The maker of the graphics chips in the successful Samsung Galaxy Tab 3 is continuing its attach on ARM, as Vivante has launched its Vega series graphics chip technology for mobile devices based on the Android and Chrome operating systems.

Much like ARM, Vivante licenses its chip architecture in the form of cores to other chip makers, who take the cores and design full chips around them for a variety of applications. Also like ARM, Vivante has targeted its chip architecture at low-power applications, and that feature has become more important over time as battery life becomes a key issue in mobile devices. But Vivante has a big rival in Imagination Technologies, whose designs were used in 525 million chips last year.
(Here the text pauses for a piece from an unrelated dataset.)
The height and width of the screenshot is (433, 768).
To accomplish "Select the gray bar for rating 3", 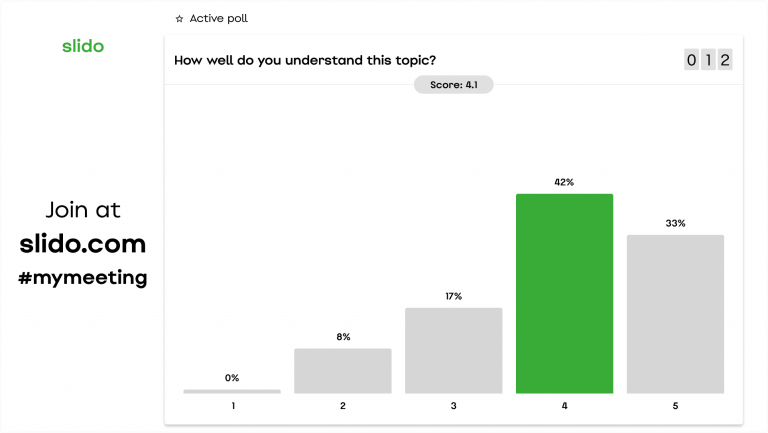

But Vivante prides itself on designing what it calls the world’s smallest, fastest, and coolest graphics and compute cores for battery-efficient devices. It believes that its chips will be used in everything from wearable computing devices to streaming TV dongles, not to mention tablets and smartphones. Vivante says Vega-based chips can run at over 1Ghz but still consume a small amount of power. Vivante says six of the top 10 mobile device makers plan on using Vega. Among Vivante’s 50 licensees is Marvell, a big chip maker that targets a variety of consumer markets such as smartphones in Asia.

The Sunnyvale, Calif.-based Vivante is already used in devices like the Samsung Galaxy Tab 3. But now the company is targeting its OpenGL ES 3.0-compatible Vega GPUs at mass market Android and Chrome devices. Those devices can have screens of any size.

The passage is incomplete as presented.